▸ **STATED GOAL**: Write out every one of the following rows word for word, keeping their order.

[Start]

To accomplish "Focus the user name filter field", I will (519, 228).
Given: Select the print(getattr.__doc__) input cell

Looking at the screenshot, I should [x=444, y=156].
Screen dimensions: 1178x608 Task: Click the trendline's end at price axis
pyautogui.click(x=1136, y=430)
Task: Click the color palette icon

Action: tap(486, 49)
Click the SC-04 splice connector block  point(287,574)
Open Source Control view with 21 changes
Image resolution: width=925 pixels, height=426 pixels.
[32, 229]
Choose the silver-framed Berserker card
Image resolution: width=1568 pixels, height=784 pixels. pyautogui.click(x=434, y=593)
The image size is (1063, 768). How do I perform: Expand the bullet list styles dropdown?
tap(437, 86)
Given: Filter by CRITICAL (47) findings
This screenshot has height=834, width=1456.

[End]

▸ **ANSWER**:
To accomplish "Focus the user name filter field", I will (519, 228).
Given: Select the print(getattr.__doc__) input cell

Looking at the screenshot, I should [x=444, y=156].
Screen dimensions: 1178x608 Task: Click the trendline's end at price axis
pyautogui.click(x=1136, y=430)
Task: Click the color palette icon

Action: tap(486, 49)
Click the SC-04 splice connector block  point(287,574)
Open Source Control view with 21 changes
Image resolution: width=925 pixels, height=426 pixels.
[32, 229]
Choose the silver-framed Berserker card
Image resolution: width=1568 pixels, height=784 pixels. pyautogui.click(x=434, y=593)
The image size is (1063, 768). How do I perform: Expand the bullet list styles dropdown?
tap(437, 86)
Given: Filter by CRITICAL (47) findings
This screenshot has height=834, width=1456.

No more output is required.